When Harvard Business School professor Janice H. Hammond was first hired, she was questioned for parking in the faculty lot and using the faculty Xerox machine.
“I’ve been there a long time and things are a lot better, but you know what? Early on, I was questioned by just about everybody because there simply were almost no women,” she said in an interview.
Hammond, who is now senior associate dean for culture and community, has been at the Business School for almost 37 years. The year Hammond began her tenure, 1984, saw the first woman to run for the vice presidency of the United States in a major party ticket, the first American woman to walk in space, and American female athletes bringing home a total of 62 Olympic medals.
Throughout her tenure at Harvard, Hammond’s actions have carved a space for women to succeed at the historically male Business School, which exists in the shadow of the male-dominated finance field.
During a 2009 faculty meeting in which professors voted on that year’s Baker Scholars — students whose grades put them in the top 5 percent of their class and who graduate with “high distinction” — Hammond asked a question that stumped the other faculty members in the room.
“I literally just was glancing at one of the women that was a Baker Scholar that year,” she said. “And I said, ‘Well, could you just tell us how many of the Baker Scholars were women?’”
“That’s when the answer came out that ‘we don’t know,’” she recalled. “I think that was perhaps as impactful as the number.”
After a break in the middle of the meeting, Hammond said, someone counted the male and female Baker Scholars. There were six women, and 39 men.
The qualifications for Baker Scholars are strict. Students must achieve first-year and second-year honors to graduate “with distinction.” After that, only the top five percent of the graduating class can qualify for Baker Scholar status, after a committee of faculty members conclude that each qualifying student followed the HBS “community values” during their time at the school.
Per a 2013 article in The Atlantic, 2009 had a particularly large discrepancy between women chosen to be Baker Scholars compared to the overall graduating class composition. Since then, the number of female Baker Scholars has risen and the gap in between men and women’s performance has narrowed.
According to Hammond, the origin of the gender grade gap is not clear, but she noted that women sometimes fall out of the running to be Baker Scholars after they do not qualify for first-year honors.
“The reality is we don’t know what brought the gap down in the last decade or so,” Hammond said. “These differences for distinction for first-year honors and second-year honors, they’ve always been within 10 percentage points of women’s representation in the class, and before that it was higher.”
Hammond said, however, administrators and professors at the school have made it a priority to make sure all students feel they are able to succeed.
“We worked a lot to think about how to make sure that everybody in the community feels that they can meet their potential from the beginning,” Hammond said.
Despite this, women remain underrepresented in the Baker Scholar group.
Using available data from the University alumni directory, The Crimson determined that from 2015 to 2021, men were disproportionately represented in the Baker Scholars’ cohort compared to the overall HBS gender ratio. The Crimson was not able to obtain other data on the scholars to control for any factors that may mitigate the discrepancy in the makeup of the Baker Scholars.

• What to produce: Extend the article on women at Harvard Business School past its last sentence. The rows that follow were drawn from a different source than the article above.

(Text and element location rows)
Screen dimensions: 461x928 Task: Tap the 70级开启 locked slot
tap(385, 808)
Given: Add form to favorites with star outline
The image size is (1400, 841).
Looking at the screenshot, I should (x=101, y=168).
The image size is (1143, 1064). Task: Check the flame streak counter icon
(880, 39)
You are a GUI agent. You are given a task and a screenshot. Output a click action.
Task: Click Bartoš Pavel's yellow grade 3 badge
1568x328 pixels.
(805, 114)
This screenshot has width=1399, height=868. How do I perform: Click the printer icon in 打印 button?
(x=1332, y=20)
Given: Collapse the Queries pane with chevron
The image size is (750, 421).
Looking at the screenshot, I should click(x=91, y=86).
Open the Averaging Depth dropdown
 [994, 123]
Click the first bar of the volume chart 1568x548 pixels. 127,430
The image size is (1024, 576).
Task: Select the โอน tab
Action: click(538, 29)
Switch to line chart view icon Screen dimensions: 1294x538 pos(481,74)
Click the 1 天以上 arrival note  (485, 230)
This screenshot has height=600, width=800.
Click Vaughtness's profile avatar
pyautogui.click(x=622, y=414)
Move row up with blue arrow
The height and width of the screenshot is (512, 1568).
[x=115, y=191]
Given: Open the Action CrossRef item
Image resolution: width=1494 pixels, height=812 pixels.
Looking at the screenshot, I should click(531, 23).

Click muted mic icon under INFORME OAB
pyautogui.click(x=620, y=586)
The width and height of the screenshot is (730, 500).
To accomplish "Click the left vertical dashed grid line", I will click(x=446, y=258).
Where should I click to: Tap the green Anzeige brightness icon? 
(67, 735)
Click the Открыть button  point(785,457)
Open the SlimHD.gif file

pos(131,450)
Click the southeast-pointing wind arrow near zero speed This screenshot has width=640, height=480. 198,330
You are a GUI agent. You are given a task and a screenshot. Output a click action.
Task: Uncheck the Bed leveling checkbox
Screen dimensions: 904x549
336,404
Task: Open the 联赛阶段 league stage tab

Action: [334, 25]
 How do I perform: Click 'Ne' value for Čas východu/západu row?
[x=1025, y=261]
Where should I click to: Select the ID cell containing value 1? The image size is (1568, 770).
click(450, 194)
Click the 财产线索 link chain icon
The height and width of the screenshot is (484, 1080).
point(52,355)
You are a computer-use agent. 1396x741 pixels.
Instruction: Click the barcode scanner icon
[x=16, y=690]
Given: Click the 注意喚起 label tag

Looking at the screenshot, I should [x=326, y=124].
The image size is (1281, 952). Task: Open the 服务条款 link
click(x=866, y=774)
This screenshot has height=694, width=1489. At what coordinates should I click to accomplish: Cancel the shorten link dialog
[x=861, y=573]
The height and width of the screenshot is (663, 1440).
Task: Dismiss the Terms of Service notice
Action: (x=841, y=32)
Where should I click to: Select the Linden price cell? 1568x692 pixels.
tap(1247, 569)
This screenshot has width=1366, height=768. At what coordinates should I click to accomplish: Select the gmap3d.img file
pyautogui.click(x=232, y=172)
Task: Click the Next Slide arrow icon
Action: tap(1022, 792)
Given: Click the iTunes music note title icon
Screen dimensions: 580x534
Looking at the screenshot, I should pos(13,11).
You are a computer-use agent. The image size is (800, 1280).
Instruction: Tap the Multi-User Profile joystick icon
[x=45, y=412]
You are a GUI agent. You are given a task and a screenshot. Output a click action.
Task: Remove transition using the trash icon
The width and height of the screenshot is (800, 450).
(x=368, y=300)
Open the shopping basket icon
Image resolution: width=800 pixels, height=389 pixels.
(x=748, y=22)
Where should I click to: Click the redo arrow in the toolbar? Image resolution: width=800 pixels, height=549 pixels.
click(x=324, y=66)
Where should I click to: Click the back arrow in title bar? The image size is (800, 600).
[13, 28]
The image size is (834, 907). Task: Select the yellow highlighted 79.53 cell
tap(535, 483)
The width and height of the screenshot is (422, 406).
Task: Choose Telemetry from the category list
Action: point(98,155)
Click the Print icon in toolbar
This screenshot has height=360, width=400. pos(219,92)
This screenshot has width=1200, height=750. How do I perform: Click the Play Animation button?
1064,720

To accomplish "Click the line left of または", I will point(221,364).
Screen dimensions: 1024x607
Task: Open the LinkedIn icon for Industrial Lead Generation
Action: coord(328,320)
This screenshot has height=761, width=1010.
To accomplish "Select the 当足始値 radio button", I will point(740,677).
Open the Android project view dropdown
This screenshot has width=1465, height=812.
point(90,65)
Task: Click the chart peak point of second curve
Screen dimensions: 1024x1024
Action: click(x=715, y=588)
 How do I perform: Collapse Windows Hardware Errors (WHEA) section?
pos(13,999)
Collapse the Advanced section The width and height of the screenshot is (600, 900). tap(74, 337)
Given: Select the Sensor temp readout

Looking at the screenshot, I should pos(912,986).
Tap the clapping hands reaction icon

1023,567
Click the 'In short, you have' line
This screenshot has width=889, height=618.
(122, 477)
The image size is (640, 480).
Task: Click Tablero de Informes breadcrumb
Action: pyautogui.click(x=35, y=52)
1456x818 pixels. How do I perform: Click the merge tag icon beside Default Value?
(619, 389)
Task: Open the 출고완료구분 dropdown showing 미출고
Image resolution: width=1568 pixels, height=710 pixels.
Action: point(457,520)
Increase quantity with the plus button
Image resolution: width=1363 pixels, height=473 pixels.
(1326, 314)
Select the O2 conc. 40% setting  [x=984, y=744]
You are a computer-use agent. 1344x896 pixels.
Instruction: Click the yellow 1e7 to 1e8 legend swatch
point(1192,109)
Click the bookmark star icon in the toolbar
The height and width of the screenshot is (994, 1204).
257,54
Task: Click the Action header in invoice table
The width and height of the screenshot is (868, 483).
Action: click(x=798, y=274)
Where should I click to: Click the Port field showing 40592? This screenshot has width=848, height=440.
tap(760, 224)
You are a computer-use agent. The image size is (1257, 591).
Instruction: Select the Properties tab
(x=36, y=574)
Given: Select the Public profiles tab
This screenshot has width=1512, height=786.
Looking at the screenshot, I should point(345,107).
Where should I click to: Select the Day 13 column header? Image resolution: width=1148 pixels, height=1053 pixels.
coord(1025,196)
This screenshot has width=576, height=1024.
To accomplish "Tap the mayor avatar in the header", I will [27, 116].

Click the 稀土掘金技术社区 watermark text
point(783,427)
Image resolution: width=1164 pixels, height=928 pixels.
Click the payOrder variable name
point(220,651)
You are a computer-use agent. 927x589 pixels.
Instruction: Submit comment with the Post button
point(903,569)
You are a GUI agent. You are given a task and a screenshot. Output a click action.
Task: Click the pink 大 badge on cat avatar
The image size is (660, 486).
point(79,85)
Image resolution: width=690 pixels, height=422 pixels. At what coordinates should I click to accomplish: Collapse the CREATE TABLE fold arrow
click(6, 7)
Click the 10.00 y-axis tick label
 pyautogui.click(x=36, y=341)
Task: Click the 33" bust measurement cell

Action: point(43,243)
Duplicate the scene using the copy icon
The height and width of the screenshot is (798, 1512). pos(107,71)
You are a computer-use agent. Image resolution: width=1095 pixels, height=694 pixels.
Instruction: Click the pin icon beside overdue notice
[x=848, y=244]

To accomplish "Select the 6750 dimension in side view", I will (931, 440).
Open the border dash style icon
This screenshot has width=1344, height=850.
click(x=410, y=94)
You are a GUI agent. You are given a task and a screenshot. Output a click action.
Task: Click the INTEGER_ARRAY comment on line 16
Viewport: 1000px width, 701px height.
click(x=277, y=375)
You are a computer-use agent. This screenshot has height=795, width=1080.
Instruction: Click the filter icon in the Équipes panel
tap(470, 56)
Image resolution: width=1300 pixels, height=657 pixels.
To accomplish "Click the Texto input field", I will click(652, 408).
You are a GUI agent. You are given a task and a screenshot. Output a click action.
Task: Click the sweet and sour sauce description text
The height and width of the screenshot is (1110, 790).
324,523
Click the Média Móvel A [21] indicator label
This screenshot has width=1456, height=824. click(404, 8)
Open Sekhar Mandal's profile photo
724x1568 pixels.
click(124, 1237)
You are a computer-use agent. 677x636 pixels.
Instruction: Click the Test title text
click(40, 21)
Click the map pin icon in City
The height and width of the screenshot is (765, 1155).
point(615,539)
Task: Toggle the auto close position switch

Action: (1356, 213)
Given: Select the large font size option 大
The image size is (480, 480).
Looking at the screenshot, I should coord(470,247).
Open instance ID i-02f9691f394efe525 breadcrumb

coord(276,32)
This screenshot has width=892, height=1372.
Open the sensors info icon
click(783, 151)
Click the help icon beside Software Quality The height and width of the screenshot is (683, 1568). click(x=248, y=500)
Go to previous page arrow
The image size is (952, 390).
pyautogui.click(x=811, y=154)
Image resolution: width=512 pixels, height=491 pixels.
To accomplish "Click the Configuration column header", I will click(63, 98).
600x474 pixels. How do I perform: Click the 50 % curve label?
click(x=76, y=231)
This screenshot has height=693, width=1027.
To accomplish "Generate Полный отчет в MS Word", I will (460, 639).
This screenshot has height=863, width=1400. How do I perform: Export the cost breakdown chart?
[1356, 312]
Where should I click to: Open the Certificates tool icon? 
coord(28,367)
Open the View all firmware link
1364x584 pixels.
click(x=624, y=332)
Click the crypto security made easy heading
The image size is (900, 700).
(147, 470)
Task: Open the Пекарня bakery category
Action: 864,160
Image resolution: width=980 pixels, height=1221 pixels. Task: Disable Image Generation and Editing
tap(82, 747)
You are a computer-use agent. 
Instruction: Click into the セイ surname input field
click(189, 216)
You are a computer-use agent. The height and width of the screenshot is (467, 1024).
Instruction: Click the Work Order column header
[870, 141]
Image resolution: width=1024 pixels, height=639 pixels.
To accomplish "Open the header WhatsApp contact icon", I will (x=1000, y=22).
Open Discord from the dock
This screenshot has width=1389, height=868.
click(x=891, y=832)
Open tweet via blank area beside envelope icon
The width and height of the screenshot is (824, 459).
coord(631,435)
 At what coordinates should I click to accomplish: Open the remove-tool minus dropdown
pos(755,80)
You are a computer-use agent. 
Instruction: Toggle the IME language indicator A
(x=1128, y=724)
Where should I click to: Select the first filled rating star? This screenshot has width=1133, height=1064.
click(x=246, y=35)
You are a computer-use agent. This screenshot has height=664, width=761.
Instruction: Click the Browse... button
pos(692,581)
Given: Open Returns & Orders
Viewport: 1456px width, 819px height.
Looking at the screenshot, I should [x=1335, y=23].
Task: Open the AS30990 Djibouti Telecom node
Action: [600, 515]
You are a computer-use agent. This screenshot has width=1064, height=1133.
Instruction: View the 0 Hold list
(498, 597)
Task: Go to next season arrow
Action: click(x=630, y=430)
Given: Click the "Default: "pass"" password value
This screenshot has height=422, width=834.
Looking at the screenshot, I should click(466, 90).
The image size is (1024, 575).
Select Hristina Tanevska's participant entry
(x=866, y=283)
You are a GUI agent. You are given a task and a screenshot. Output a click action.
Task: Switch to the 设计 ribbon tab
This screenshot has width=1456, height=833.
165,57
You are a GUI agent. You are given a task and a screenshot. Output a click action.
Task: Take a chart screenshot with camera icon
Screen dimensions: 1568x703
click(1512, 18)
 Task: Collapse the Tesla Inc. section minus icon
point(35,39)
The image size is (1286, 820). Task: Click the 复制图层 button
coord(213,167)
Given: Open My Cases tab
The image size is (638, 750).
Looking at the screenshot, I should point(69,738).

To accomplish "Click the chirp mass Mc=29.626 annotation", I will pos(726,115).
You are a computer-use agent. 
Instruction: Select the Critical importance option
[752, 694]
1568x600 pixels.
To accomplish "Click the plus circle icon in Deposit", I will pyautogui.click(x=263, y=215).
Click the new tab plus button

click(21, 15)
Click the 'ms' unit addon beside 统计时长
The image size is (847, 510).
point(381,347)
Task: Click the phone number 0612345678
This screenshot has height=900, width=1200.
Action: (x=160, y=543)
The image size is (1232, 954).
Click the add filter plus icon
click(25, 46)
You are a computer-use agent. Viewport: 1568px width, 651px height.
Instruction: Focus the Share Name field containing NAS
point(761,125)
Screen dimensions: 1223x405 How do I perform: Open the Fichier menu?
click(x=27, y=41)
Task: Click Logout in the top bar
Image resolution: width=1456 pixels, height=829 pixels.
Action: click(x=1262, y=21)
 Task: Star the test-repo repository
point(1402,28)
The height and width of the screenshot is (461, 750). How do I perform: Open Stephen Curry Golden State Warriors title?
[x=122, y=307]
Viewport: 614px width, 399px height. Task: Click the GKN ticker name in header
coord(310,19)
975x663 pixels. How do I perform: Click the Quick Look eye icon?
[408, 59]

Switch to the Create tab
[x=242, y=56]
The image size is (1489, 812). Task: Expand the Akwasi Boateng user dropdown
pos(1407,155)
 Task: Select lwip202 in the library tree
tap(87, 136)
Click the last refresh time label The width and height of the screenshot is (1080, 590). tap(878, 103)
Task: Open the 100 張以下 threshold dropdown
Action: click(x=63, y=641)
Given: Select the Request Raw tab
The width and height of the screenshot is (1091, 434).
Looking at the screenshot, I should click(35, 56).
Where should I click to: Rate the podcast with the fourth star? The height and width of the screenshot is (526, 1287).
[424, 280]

• Result for this task:
HBS spokesperson Brian C. Kenny wrote in an email that they are not aware such data exists.
“We are not aware of any additional factors accounting for the gender gap,” Kenny wrote.
Some students, however, point to a discrepancy in educational and work experience backgrounds that may allow some to fare better than others at HBS.
Second-year MBA student Megan A. Murday, who came to HBS with a liberal arts instead of finance background, said that students with finance backgrounds are often seen as a “source of authority and authoritative opinion,” regardless of gender, according to Murday.
A 2018 Catalyst study found that women make up less than 17 percent of senior leadership in investment banking.
HBS professor Robin J. Ely, the founder and faculty chair of the Gender Initiative — the school’s program to advance equity in the business world — said in an interview that a 2012 study conducted under the school’s Culture and Community Initiative found that controlling for finance background, undergraduate grade point average, and test scores in years prior to 2012 did not narrow the gender grade gap. She added, though, women generally come from finance backgrounds less often.
“I think that was probably one of the most important aspects of that whole undertaking is that people just couldn’t walk around and say the women were less good,” Ely said.
Kenny wrote in an email that studies such as the 2012 Culture and Community Initiative Ely cited were not released to the public nor to the HBS student body.
“The results are not shared with members of the community out of concern that they could introduce bias into the educational process,” he wrote. “Given the small number of Baker Scholars in a given year, any bias introduced into the educational process could have an oversized impact on the outcome.”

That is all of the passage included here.